***** READING PASSAGE *****

The reason that this man felt that the Army had no choice but to make an example of Sgt. Benderman was that there are 23,000 soldiers who were scheduled to deploy to Iraq, and none of them wanted to go. Twenty-two-thousand nine-hundred ninety-nine went back, and one did not. Twenty-two-thousand nine-hundred ninety-nine have wives who are saying my husband went, my friends' husbands went back, why didn't this soldier go?

The correct response would have been to explain this soldier's rights as a member of a society that is now speaking boldly of spreading democracy to the world, so that those in other countries will have the freedom to live as they choose, even if they have not chosen to allow us to do this for them. Sgt. Kevin Benderman has given 10 honorable years of service to his country, defending its constitution and the rights of our citizens, more years than most of the soldiers who now complain about having to return.

The correct response would have been to defend the Army regulations as an honorable representation of how soldiers are respected in this country that applauds freedom and individuality. The straight ride would have been to support this soldier in his request, as was his right, and to show all the soldiers in service to this country that their defense of our constitution matters, that the lives they sacrifice are represented with honor in giving back to them what they have earned for themselves.

The roller coaster is reaching the top of a very long incline, and I suspect it will descend from the top far too quickly for there to be any pleasure for most to remember later. I have little doubt that most of the riders will take the descent with their eyes closed. I have watched many of the passengers as they ride to the top. They have had their eyes closed since the cars left the gate.

The story of Sgt. Kevin Benderman's case is one in a long series of abuses, not only to our military personnel, but to our country in general. We have been whipped around, turned forward and backwards, so that even as we get back in line to return for another ride, we still cannot recognize that the long, slow climb is taking us to a fall that becomes much more difficult to recover from every time we dare to go around again.

People have let themselves be taken over by technology, corporations with no humanity, greed, marketing--and all of this has removed us further from the people we should be reaching out to in all the ways that would help us remain human.

We are addicted to an illusion, a huge amusement park full of rides that do nothing except take our mind off of our humanity, our frailties, our feelings and our reality. We love the colors, the music and the rush as we are caught up in the process of moving through tunnels with holographic images of success, dreams coming true and promises of a better life.

What's worse, people are willingly paying for the right to partake of the madness, and the rides grow bigger, the price of a ticket rises every time they rejoin the line, and the world outside--life, humanity--is becoming a dark wasteland that no one will recognize when the descent is complete, and the amusement park closes as the money runs dry.

One man cannot stop the ride, but one man can choose to not get back in line. Sgt. Kevin Benderman has, and joins others he has met in the process who also have come to realize that a straight, focused path, one that is deliberate and simple, is a much quicker way to the goal--peace--and the foundation this approach brings will be lasting.

*****

According to the essay on Sgt. Kevin Benderman, how many years of service has he given to his country? The material after this essay on Sgt. Kevin Benderman is separate from it.

***** EXTRACTED DATA *****

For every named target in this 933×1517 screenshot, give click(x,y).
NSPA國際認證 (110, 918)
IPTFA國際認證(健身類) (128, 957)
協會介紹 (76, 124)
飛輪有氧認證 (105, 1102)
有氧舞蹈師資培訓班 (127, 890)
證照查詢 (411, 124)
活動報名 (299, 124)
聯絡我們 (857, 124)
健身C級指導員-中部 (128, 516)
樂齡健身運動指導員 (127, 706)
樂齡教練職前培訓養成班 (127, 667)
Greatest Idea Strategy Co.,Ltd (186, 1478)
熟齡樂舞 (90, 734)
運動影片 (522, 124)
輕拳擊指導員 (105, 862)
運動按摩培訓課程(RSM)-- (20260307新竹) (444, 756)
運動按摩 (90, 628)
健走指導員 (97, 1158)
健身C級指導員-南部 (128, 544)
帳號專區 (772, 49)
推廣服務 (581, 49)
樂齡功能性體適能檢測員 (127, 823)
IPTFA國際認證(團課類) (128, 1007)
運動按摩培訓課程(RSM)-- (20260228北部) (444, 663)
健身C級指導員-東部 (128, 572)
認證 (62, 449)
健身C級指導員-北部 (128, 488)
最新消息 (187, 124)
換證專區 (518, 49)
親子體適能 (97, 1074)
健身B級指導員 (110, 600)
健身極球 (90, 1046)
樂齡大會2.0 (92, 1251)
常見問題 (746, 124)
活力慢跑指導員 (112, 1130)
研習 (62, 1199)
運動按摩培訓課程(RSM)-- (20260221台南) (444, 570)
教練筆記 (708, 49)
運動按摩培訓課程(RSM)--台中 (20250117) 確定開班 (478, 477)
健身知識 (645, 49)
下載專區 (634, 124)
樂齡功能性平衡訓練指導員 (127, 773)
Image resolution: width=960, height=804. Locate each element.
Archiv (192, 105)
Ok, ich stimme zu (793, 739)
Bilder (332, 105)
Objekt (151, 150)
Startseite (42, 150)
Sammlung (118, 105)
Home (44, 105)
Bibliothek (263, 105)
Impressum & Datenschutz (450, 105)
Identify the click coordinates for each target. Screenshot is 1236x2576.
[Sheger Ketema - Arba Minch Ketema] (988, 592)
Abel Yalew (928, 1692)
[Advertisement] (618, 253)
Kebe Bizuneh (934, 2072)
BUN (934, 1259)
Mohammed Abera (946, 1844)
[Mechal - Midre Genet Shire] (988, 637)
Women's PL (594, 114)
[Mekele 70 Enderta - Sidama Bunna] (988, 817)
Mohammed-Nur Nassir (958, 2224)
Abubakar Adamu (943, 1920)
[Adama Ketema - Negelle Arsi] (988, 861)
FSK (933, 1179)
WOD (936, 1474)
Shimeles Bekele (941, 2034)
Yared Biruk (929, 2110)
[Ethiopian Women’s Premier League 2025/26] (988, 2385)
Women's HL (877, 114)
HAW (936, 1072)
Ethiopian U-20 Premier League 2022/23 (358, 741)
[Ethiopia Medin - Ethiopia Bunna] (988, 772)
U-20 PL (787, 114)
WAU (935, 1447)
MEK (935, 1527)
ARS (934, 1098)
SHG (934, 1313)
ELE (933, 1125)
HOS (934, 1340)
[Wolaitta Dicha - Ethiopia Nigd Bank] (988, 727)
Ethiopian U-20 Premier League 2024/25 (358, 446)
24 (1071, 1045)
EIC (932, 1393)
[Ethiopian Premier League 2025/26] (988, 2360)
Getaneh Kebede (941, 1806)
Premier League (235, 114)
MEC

*****

■ SOLUTION TO THE PROBLEM
10 honorable years.